Cavs must win tonight in Game 6


INDEPENDENCE (AP) — It’s do or summertime for the Cleveland Cavaliers.

One more loss, and a second straight Eastern Conference title is history.

One more win, and it’s back to Boston for Game 7.

After squandering a 14-point lead at Boston in a hail of missed free throws and getting entangled by the Celtics’ spiderweb-like defense in Game 5, LeBron James and his teammates are down 3-2 and facing elimination from the NBA playoffs tonight at Quicken Loans Arena.

They’ll go into Game 6 short-handed.

Guard Daniel Gibson, one of the club’s best perimeter shooters and a star in last year’s postseason, separated his left shoulder going for a loose ball early in the fourth quarter of Game 5 and will need a minimum of one week to recover.

The Cavaliers may be done before he’s well.

“It’s something we didn’t want to happen,” James said following a light workout Thursday. “It’s kind of the tale of our season — a guy goes down in the heat of a playoff series. He’s very key to our team. It’s not good seeing a guy who is that key to your team in a suit.”

Gibson underwent an MRI on his shoulder after the club returned from Boston. He was not available for comment. As a few of his teammates got in some extra work, the second-year guard struggled to slip a T-shirt over his head before sitting on a courtside bench alongside James.

Gibson made two 3-pointers and scored 14 points in Cleveland’s win in Game 4. In last year’s Eastern Conference finals, he scored 31 points — 25 in the second half — as the Cavs put away the Detroit Pistons in Game 6 to advance to their first finals.

For them to force a Game 7 in Boston, the Cavaliers may need someone else to come off the bench and come through.
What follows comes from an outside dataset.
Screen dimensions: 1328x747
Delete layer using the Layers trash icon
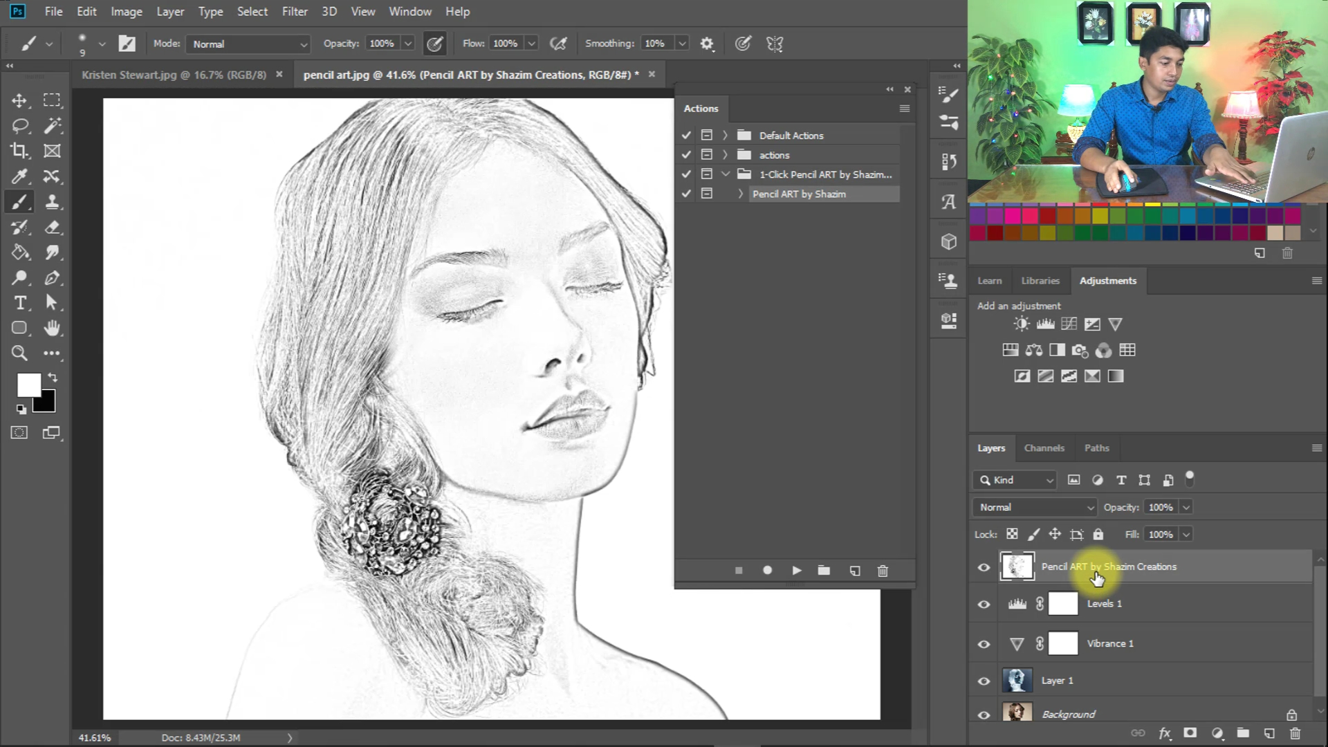1295,733
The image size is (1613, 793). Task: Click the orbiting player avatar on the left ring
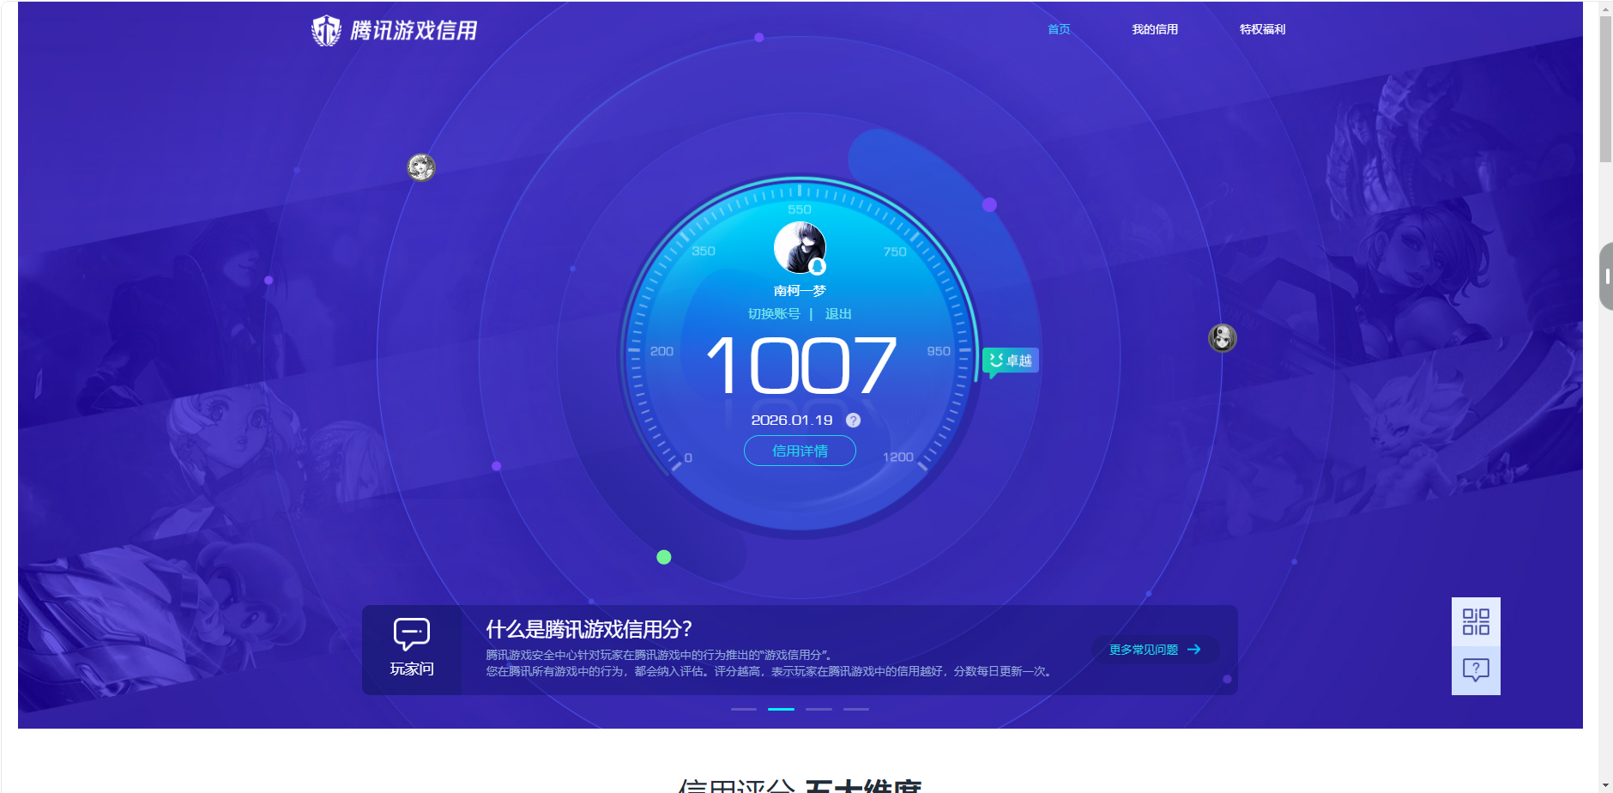pyautogui.click(x=420, y=167)
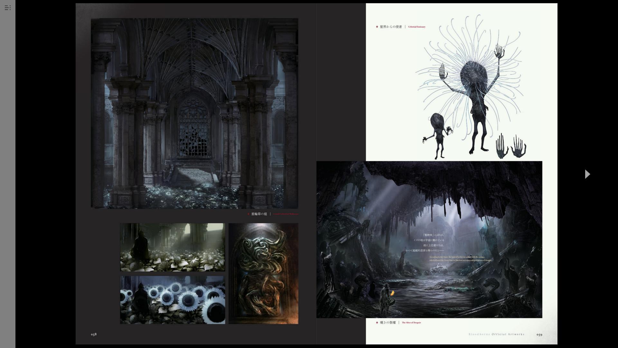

Cleveland coach Mike Brown said he hasn’t decided whether to play reserves Devin Brown or Damon Jones in Gibson’s spot. He may just give extended minutes to swingman Sasha Pavlovic, who played only 10 — his average for the series — in Game 5.
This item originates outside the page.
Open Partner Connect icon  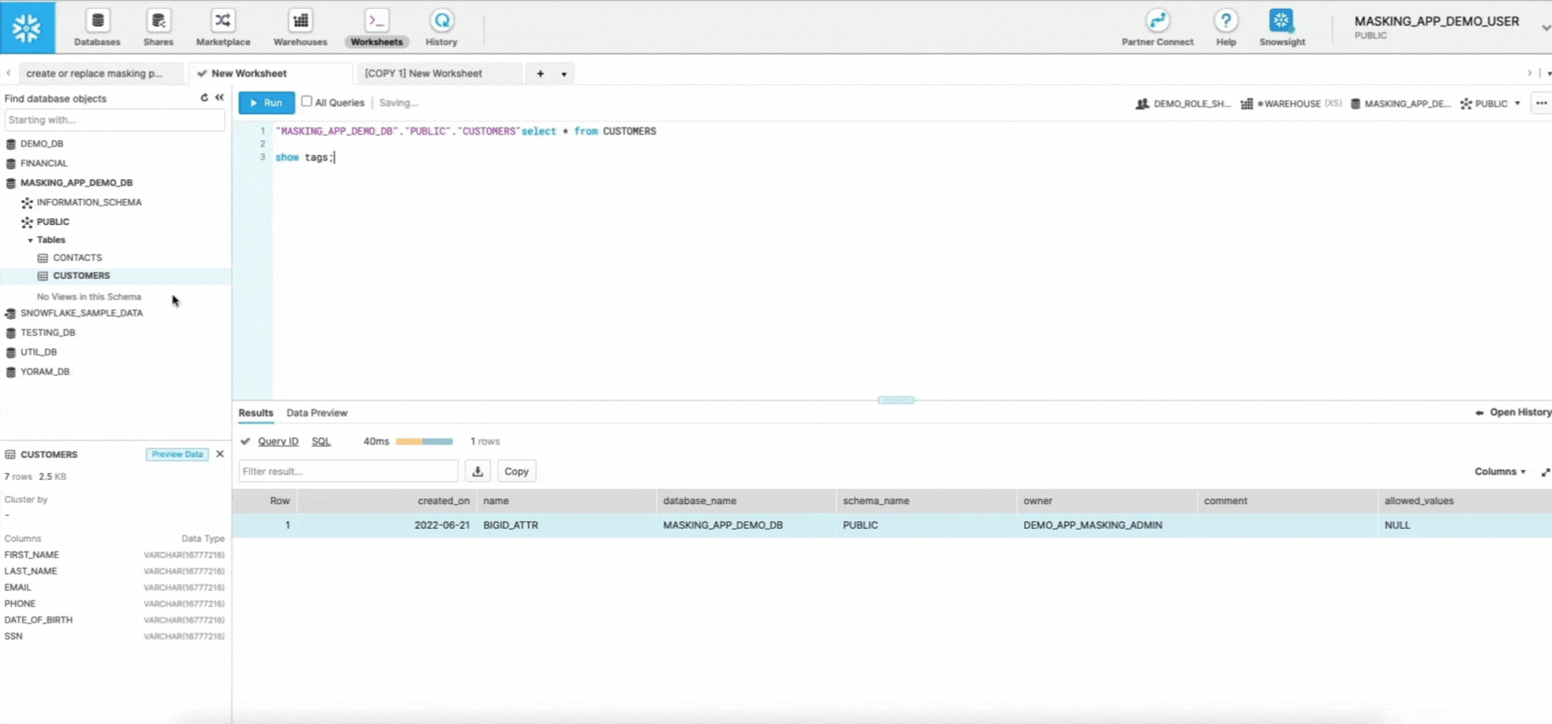pos(1157,21)
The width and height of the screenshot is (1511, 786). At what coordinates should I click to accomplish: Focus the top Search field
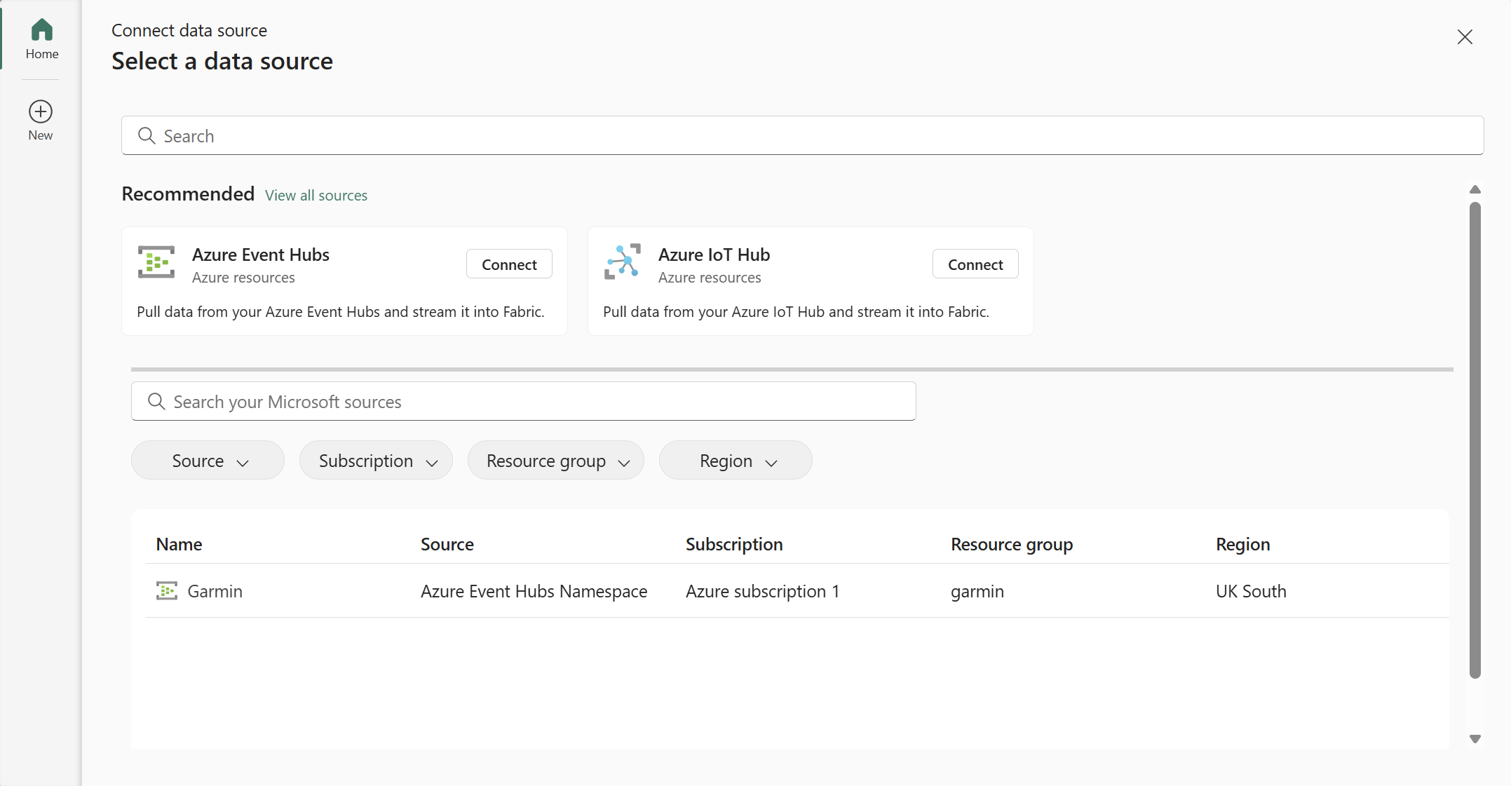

The Cavaliers spent most of Thursday reviewing film before practicing their free throws. They went only 28-of-41 (68 percent) from the line in Boston and missed 10 in the second half, but what bothered them most was a lack of intensity in the third quarter, when the Celtics outscored them 29-17.

Center Zydrunas Ilgauskas, who scored just six points on only five shots in Game 5, couldn’t explain Cleveland’s passivity after leading 43-29 with less than four minutes to go in the first half.

“We had them on their heels,” he said. “[In the second half] It just seemed like we really weren’t into it. We came out a half-step slow.”